### [Task instructions]
[1] Rewrite the paragraph of the IRsweep article that begins "The technology is used for high speed" as a short bulleted list that keeps its main facts.
[2] Answer these questions from the IRsweep article:
(a) In what year was the company founded?
(b) Which company acquired IRsweep in May 2021?
(c) Which institution was IRsweep spun off from?
[3] List every founder named in the IRsweep article.

### [Text section]

IRsweep
- Type: Corporation
- Industry: Test and measurement, Sensing technology
- Founded: 2014
- Founders: Markus Mangold, PhD Andreas Hugi, PhD Markus Geiser, PhD
- Headquarters: Stäfa, Switzerland
- Area served: Worldwide
- Products: IRis-F1 IRcell-S
- Services: Optical Sensing Technology
- Parent: Sensirion Holding
- Website: irsweep.com

= IRsweep =

Swiss company

IRsweep is a Swiss company offering optical spectroscopy solutions and multipass absorption cells.

The spectroscopy is based on semiconductor quantum cascade laser frequency combs
in the mid-infrared wavelength range. The company is based in Zurich, Switzerland and was founded in 2014 and acquired by Sensirion Holding in May 2021.

The technology is used for high speed absorption measurements of different molecules and is robust against cross-sensitivities. Such sensor systems are in high demand for process analytics as well as research applications, as the mid-infrared range hosts the strongest absorption features of many molecules.

==History==
IRsweep was founded in 2014 as a spin-off from the Swiss Federal Institute of Technology (ETH Zurich). The company commercialized its first product after having developed its prototypes for academic research projects. The first derived product is the IRcell, a cylindrical multipass cell combining a long optical path in a small detection volume.

### [Saved data entries]

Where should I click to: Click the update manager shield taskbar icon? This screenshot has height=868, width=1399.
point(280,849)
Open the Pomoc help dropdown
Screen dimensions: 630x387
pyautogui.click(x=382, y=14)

### [Task-by-task solutions]
[1]
- Used for high-speed absorption measurements of different molecules
- Robust against cross-sensitivities
- Such sensor systems are in high demand for process analytics and research applications
- Reason for the demand: the mid-infrared range hosts the strongest absorption features of many molecules

[2]
(a) 2014
(b) Sensirion Holding
(c) The Swiss Federal Institute of Technology (ETH Zurich)

[3]
- Markus Mangold, PhD
- Andreas Hugi, PhD
- Markus Geiser, PhD